**Excerpt:**
1. Core functionalities

Azua has there core functionalities: missing data imputation, active information acquisition, and causal discovery.

AZUA

1.1. Missing Value Prediction (MVP)

In many real-life scenarios, we will need to make decisions under incomplete information. Therefore, it is crucial to make accurate estimates regarding the missing information. To this end, Azua provides state-of-the-art missing value prediction methods based on deep learning algorithms. These methods are able to learn from incomplete data, and then perform missing value imputation. Instead of producing only one single values for missing entries as in common softwares, most of our methods are able to return multiple imputation values, which provide valuable information of imputation uncertainty. We work with data with same type [1], as well as mixed type data and different missing patterns [2].

1.2. Personalized active information acquisition/Next best question (NBQ)

**Tasks for this exercise:**
1) Translate this sentence from the excerpt on Azua into Spanish: "Therefore, it is crucial to make accurate estimates regarding the missing information."
2) According to the excerpt on Azua, why is it crucial to make accurate estimates of missing information? Answer in one to three sentences.
3) Write the next part of the excerpt on Azua, starting with the body of the section headed "Personalized active information acquisition/Next best question (NBQ)."

**Entries provided:**

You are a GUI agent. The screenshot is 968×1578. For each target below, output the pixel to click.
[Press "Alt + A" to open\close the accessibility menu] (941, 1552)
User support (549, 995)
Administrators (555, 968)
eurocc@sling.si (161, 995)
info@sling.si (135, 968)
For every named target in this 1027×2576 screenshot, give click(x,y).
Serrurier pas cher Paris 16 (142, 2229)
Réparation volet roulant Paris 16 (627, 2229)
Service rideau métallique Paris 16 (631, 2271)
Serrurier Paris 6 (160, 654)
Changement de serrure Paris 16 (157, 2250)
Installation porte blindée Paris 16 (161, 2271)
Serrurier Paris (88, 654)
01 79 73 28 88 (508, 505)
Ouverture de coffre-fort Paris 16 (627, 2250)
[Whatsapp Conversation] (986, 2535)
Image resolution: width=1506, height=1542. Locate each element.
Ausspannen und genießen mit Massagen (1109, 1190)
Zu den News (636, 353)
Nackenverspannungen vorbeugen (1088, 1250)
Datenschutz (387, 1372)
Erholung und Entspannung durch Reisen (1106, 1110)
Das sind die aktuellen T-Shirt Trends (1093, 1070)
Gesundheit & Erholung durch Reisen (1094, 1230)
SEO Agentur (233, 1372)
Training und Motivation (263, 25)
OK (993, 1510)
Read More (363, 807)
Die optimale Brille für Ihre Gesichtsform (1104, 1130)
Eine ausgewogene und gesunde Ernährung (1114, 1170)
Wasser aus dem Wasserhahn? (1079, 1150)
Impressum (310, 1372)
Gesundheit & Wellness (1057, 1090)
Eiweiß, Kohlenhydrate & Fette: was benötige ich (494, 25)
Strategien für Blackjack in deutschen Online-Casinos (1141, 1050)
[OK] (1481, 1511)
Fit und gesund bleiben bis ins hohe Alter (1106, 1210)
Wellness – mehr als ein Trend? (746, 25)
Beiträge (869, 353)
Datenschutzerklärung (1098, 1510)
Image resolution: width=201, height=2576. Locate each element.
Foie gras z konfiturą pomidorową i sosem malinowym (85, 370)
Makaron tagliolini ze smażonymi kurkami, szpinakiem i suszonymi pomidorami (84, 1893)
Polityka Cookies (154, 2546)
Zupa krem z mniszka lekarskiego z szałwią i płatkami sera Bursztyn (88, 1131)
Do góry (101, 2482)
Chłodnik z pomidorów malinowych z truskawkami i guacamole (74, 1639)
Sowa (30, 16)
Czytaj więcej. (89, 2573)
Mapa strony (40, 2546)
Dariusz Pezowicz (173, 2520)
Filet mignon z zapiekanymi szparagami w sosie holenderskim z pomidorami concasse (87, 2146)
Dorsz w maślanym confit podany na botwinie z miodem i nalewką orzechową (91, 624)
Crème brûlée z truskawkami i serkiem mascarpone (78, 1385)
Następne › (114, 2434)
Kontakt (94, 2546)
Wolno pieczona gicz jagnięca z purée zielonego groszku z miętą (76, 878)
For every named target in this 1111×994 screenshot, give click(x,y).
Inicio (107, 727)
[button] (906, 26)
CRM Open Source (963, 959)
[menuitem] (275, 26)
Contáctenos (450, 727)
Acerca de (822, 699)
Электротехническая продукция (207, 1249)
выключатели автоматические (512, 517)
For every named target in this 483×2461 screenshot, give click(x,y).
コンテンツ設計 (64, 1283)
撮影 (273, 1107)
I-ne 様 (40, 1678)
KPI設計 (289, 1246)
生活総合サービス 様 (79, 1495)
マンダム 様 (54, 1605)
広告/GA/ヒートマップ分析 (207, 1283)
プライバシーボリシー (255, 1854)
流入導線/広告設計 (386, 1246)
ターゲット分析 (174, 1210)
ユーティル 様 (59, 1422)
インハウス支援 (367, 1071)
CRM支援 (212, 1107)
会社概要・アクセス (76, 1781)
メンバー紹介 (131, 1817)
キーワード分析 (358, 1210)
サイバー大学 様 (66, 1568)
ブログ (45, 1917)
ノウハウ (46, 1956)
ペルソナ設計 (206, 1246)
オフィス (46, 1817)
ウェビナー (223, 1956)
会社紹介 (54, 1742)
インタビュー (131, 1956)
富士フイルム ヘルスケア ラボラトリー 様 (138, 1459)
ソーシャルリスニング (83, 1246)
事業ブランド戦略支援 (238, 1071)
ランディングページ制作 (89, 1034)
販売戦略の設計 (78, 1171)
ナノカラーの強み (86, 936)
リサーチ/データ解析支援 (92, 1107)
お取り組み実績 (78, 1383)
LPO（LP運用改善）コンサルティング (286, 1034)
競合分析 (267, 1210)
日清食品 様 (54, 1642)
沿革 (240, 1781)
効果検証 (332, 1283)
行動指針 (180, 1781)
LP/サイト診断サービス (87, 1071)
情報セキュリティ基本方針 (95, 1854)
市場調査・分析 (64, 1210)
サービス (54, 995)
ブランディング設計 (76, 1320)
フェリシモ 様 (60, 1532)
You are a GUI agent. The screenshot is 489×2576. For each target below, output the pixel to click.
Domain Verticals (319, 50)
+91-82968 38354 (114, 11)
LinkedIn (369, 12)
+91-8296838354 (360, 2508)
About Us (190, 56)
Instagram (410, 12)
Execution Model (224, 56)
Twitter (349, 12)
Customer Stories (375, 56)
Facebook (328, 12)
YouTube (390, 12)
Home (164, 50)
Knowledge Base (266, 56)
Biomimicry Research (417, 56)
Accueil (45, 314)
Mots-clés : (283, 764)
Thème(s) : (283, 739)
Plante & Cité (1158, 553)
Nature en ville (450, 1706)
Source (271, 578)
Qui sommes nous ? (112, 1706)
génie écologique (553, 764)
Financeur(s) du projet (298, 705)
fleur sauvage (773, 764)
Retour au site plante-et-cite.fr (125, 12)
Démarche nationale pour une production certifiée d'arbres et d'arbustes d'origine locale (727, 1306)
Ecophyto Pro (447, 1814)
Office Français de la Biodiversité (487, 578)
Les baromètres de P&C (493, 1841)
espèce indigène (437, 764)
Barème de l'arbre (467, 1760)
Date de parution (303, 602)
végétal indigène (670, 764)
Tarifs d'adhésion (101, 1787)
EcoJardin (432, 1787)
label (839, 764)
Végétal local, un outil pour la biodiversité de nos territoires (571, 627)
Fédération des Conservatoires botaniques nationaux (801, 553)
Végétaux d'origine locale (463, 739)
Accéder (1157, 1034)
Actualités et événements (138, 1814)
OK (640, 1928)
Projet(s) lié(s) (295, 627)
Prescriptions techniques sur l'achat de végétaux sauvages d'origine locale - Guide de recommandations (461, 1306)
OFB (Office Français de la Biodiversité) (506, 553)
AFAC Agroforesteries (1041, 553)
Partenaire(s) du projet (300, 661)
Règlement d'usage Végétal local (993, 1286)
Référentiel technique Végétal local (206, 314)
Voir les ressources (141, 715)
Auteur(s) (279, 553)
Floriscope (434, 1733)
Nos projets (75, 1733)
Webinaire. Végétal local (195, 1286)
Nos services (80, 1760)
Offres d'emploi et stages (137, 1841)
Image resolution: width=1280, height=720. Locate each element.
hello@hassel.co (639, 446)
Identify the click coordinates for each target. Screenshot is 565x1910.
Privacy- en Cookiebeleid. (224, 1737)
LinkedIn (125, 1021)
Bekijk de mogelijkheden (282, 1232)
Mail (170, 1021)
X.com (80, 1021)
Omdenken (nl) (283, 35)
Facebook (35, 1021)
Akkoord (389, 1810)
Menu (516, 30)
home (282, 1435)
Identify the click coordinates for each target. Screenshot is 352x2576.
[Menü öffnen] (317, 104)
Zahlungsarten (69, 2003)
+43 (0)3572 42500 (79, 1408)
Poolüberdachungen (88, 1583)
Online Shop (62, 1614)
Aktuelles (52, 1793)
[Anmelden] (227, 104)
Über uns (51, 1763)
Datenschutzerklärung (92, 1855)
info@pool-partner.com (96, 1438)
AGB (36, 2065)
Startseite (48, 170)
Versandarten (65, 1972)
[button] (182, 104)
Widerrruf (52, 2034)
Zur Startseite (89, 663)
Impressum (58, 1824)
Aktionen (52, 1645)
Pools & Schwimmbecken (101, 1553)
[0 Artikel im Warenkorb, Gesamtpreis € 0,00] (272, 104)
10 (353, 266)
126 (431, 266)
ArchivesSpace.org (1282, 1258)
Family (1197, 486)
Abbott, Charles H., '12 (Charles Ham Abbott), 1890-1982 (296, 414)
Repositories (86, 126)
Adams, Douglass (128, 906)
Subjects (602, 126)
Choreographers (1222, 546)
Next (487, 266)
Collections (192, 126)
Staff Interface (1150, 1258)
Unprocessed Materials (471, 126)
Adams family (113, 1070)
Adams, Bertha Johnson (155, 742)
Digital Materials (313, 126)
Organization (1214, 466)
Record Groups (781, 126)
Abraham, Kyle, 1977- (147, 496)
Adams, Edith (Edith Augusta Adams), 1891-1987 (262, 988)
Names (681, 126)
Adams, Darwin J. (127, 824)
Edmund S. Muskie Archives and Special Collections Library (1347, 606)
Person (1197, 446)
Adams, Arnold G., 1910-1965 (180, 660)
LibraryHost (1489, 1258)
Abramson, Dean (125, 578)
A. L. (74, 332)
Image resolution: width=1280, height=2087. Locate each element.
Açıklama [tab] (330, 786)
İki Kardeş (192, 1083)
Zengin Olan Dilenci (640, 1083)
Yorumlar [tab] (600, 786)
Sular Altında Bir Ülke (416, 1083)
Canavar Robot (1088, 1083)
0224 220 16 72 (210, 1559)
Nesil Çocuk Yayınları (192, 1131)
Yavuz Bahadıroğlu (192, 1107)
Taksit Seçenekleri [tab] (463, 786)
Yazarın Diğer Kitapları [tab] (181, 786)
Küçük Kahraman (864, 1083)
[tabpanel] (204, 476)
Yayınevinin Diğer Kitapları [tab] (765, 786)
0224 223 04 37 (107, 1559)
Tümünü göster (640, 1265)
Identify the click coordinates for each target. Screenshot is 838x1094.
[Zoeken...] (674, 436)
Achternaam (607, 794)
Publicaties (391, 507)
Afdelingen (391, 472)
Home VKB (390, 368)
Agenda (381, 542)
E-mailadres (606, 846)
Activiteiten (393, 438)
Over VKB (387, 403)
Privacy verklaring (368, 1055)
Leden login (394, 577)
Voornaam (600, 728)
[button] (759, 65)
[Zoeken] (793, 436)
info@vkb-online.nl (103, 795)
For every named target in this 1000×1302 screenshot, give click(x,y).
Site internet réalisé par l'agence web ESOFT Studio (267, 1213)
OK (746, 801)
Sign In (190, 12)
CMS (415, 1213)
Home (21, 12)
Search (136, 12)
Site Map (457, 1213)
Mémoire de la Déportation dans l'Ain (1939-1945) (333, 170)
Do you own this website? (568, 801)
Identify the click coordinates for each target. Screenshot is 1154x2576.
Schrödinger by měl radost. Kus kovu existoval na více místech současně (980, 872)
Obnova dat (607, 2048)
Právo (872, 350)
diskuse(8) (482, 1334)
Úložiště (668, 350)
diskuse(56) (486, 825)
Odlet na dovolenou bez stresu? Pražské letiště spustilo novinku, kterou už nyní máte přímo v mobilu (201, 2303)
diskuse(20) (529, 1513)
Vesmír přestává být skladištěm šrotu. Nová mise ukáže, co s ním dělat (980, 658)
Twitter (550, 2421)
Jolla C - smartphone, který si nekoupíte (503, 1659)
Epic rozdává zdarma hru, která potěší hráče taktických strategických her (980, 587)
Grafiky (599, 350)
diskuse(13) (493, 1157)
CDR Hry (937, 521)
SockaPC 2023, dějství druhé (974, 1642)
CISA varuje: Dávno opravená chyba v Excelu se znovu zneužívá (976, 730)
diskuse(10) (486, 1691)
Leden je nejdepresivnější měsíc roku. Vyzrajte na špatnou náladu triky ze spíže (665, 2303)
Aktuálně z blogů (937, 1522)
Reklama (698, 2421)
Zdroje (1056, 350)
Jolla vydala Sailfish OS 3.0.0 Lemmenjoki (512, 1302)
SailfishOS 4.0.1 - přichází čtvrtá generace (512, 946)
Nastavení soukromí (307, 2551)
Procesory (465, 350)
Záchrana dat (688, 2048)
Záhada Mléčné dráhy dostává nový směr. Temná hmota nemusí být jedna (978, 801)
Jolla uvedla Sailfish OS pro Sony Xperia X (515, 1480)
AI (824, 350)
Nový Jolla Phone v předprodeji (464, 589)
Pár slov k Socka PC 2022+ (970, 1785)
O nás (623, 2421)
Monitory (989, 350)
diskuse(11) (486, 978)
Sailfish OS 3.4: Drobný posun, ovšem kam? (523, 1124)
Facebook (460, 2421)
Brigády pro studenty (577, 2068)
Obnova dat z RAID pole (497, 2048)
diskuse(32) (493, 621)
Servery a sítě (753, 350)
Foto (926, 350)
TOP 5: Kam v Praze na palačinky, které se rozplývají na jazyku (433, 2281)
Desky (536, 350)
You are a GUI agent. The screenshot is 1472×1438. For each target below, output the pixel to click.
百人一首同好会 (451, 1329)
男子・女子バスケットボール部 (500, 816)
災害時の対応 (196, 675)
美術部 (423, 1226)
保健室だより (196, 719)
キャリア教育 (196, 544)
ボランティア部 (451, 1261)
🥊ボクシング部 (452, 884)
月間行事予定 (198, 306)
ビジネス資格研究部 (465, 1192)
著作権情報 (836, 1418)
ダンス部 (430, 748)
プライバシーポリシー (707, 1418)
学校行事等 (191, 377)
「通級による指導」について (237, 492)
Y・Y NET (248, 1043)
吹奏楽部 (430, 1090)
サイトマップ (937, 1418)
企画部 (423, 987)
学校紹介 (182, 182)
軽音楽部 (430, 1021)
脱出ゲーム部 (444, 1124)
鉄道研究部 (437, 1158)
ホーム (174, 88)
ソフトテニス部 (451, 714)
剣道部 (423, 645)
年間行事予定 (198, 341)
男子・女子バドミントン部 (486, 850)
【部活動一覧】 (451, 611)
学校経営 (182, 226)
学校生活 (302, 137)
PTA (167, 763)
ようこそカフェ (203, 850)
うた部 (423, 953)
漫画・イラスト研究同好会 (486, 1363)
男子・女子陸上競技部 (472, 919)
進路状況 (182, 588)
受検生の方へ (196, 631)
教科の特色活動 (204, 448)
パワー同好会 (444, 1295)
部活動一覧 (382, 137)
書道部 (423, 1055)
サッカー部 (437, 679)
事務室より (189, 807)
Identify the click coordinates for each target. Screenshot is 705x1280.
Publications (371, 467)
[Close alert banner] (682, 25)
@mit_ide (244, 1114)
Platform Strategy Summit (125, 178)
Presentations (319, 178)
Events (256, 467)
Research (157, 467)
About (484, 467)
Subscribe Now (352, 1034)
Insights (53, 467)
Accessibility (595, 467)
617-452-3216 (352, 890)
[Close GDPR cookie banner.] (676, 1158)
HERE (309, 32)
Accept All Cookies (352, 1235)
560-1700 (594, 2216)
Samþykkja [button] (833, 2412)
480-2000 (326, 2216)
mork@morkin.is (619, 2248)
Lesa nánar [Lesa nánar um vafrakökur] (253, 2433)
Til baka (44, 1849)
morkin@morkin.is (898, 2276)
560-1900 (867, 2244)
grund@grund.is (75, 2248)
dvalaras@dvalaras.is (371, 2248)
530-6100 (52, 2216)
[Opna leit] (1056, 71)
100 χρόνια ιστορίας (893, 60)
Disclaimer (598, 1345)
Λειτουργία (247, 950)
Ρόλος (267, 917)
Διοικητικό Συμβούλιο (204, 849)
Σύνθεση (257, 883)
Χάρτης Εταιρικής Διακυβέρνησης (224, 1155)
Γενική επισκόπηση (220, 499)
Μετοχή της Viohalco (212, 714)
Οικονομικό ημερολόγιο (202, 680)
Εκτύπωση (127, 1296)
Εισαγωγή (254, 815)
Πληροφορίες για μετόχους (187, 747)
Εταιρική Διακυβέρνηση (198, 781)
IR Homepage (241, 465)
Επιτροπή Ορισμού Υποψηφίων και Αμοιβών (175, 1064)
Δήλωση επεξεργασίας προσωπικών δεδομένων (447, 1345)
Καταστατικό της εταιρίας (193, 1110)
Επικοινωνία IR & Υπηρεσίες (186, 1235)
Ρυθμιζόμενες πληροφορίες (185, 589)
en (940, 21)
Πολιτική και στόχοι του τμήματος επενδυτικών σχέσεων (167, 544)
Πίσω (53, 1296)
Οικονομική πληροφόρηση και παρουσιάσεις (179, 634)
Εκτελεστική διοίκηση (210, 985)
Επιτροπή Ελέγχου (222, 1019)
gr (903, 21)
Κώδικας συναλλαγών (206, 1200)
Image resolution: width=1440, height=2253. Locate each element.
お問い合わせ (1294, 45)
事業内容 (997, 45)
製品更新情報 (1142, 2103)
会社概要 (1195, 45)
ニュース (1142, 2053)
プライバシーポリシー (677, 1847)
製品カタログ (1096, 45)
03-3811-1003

**Results in order:**
1) Por lo tanto, es fundamental realizar estimaciones precisas sobre la información faltante.

2) In many real-life scenarios, decisions must be made under incomplete information. Accurate estimates of the missing information are therefore crucial.

3)
Azua can not only be used as a powerful data imputation tool, but also as an engine to actively acquire valuable information [1]. Given an incomplete data instance, Azua is able to suggest which unobserved variable is the most informative one (subject to the specific data instance and the task) to collect, using information-theoretic approaches. This allows the users to focus on collecting only the most important information, and thus make decisions with minimum amount of data.

Our active information acquisition functionality has two modes: i) if there is a specific variable (called target variable) that the user wants to predict, then Azua will suggest the next variable to collect, that is most valuable to predicting that particular target variable. ii) otherwise, Azua will make decisions using built-in criterion.

1.3 Causal discovery under missing data (CD)

The underlying causal relationships behind data crucial for real-world decision making. However, discovering causal structures under incomplete information is difficult. Azua provide state-of-the-art solution based on graph neural nets, which is able to tackle missing value imputation and causal discovery problems at the same time.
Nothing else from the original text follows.